A former fund manager with Barclays and Royal Bank of Scotland, Cartier Brickell is retracing her great-grandfather’s footsteps as he travelled through the subcontinent. As part of her research, she will make stopovers at Mussoorie and Vadodara to meet the descendants of the gemstone dealers and nobility that Jacques was associated with. Later this week, Cartier Brickell will be in Mumbai on October 6 to deliver a talk as part of auction house Saffronart’s conference on The Timeless Legacy of Indian Jewels.
Edited excerpts from an interview:
How has your research on the Cartier legacy been shaping up?
I have been researching the history of Cartier for the last 10 years through an unpublished collection of photographs, letters and journal entries. I also recorded my grandfather, Jean-Jacques’ memoirs before he passed away a few years ago. One of the most interesting stories in this material is of Cartier’s long association with India. Some brief background on Cartier: It was started in 1847 with my great-great-great-grandfather, Louis-François Cartier. However, it was my great-grandfather, Jacques Cartier, who brought the name to international renown along with his brothers, Louis and Pierre. While Louis ran the Paris branch, Pierre oversaw the New York one and Jacques helmed the London store. As part of his interest in furthering Cartier’s legacy, Jacques travelled to British colonies. He spent time in India from 1911 to 1940. Much has been written about Cartier’s historic links with India, but not much yet about Jacques. Among the three brothers, he was the most private, so relatively little was known about him and I’m working to bring his fascinating life story into the light.
Tell us about Jacques’ travels here.
In 1911, when Jacques was yet to get married, he visited the Delhi Durbar (held to commemorate the coronation of George V and Mary of Teck as Emperor and Empress of India) and was quite overwhelmed by the military precision it was run with. He had brought with him delicate jewels by the suitcase to sell to noblewomen and was surprised to find that it was men who did all the buying, and that too, not for their wives but for themselves! He realised he had bought the wrong items from Europe. In fact, most of the orders he received were for the simple pocket watch that was so fashionable in Paris at the time.
In his later years, he travelled with his wife, Nellie in a Rolls Royce with their doctor. Nellie had with her 17 suitcases of clothes, and therefore needed a personal dresser to accompany her. This convoy travelled around India, sometimes sleeping on mattresses on the floor in rural India as much as living in palaces, such as Nawanagar, and luxury hotels such as the Taj in Bombay.

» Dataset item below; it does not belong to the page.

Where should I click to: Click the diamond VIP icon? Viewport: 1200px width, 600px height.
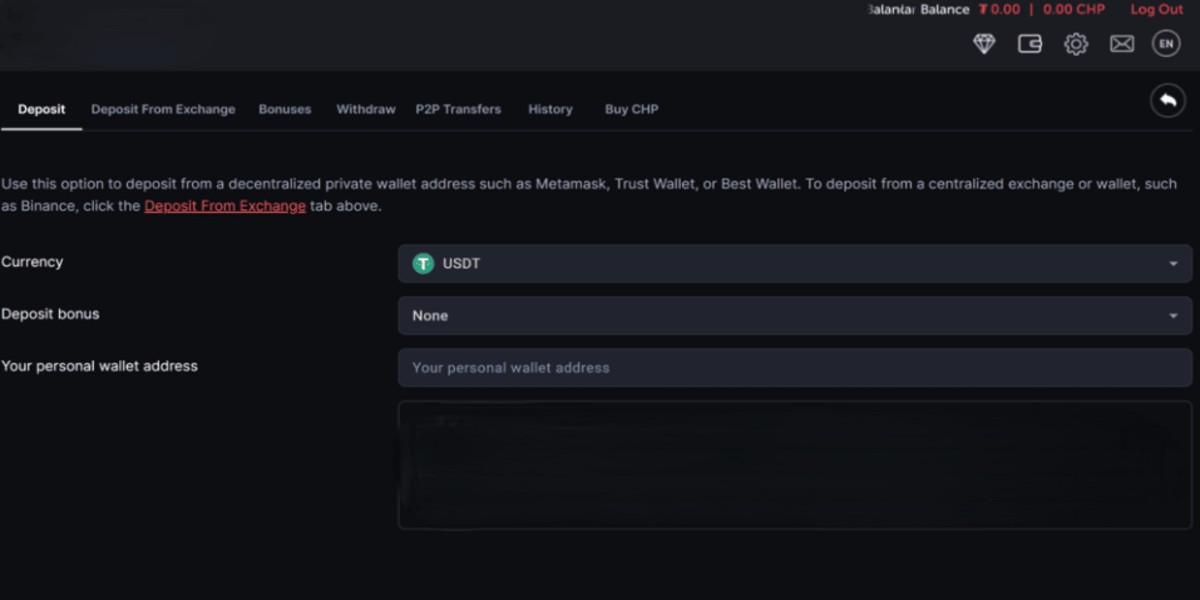pyautogui.click(x=984, y=44)
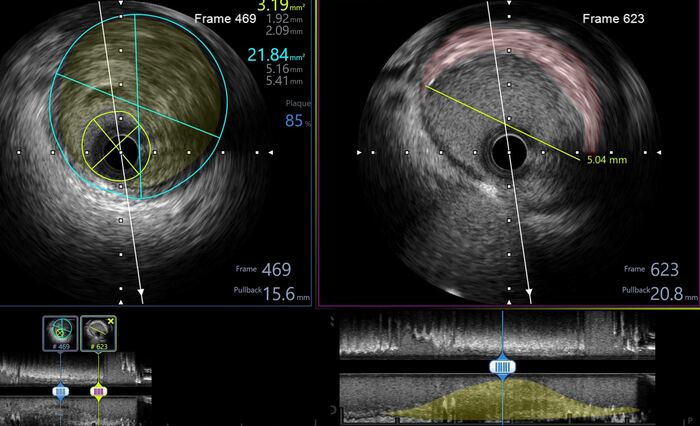Remove the #623 bookmark with the yellow X

(112, 321)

My great-grandmother wrote several jolly letters to her children. There is one about monkeys clambering into their train compartment and begging for bananas and mandarins on the way from Madurai. There is even a photograph of Jacques and Nellie with a panther, a motif that became part of Cartier’s signature collection.
Jacques Cartier and India seem to have had a symbiotic association.
Yes. Cartier in India proved to be a beneficial relationship, bringing their understanding of European fashion to the East and, in turn, Eastern fashion to the West. The fashion in the West was to have monotone, simple pieces; a mix of sapphires and rubies and pearls, which were called the Tutti Frutti collection, was unheard of. The maharajahs wanted jewels to be made in platinum, which was fashionable in the West, instead of gold. They appreciated Cartier not only for their workmanship but also for being the jewellers to aristocratic society in Europe.
Apart from the Tutti Frutti collection, was Jacques Cartier inspired by other facets of Indian design and culture?
Enormously so. He travelled around India, sketching temple carvings or designs of buildings. He would buy little things that would inspire him through their patterns, shapes and colours. These influenced Cartier’s objets d’art, such as cigarette cases and vanity cases.
What are your top three picks among the designs that Cartier created for the maharajahs of the Indian subcontinent?
There are so many fine ones! Among them are the headdress for the Maharajah of Kapurthala, and the spectacular diamond necklace for the Maharajah of Patiala, Bhupindar Singh which contained 2,930 diamonds and weighed over 1,000 carats.
Also, the coloured diamond cascade necklace that he made for Ranjitsinhji, known as Ranji, the Maharajah of Nawanagar. Jacques redesigned the piece several times. As soon as he had finished one design, the Maharajah would have bought another perfect diamond that he wanted incorporated as part of the necklace. So, the whole necklace would have to be redone. But he was exceptionally proud of the result, calling it ‘a really superb realization of a connoisseur’s dream’. Incidentally, Jacques and the Maharajah of Nawanagar were great friends — they tended to agree on most aspects of jewellery, but, interestingly, disagreed on the preferable colour of rubies — Jacques felt the perfect ruby should be deep red, while Ranji believed it should have more of a purple hue.
Has your personal taste in jewellery been influenced by Cartier?
I am rather biased! The firm is no longer run by the family and the world of luxury and jewellery has changed, but I just love the older Cartier pieces, especially the ones inspired by India. These were groundbreaking and rebellious at the time but remain modern even today. I also love the classic Art Deco diamond and onyx jewellery from the 1920s and 30s.
I used to sit with my grandfather in France and look through old auction catalogues, and he would identify which pieces were Cartier and why they were Cartier. Cartier created a vast range of products (from jewels to watches to cigarette cases to vanity sets) in very different styles yet all of them are instantly recognisable as Cartier. It was hard to put a finger on it but part of it, my grandfather said, was of course the attention to detail and focus on the highest quality. If a piece wasn’t perfect it was sent back and made again.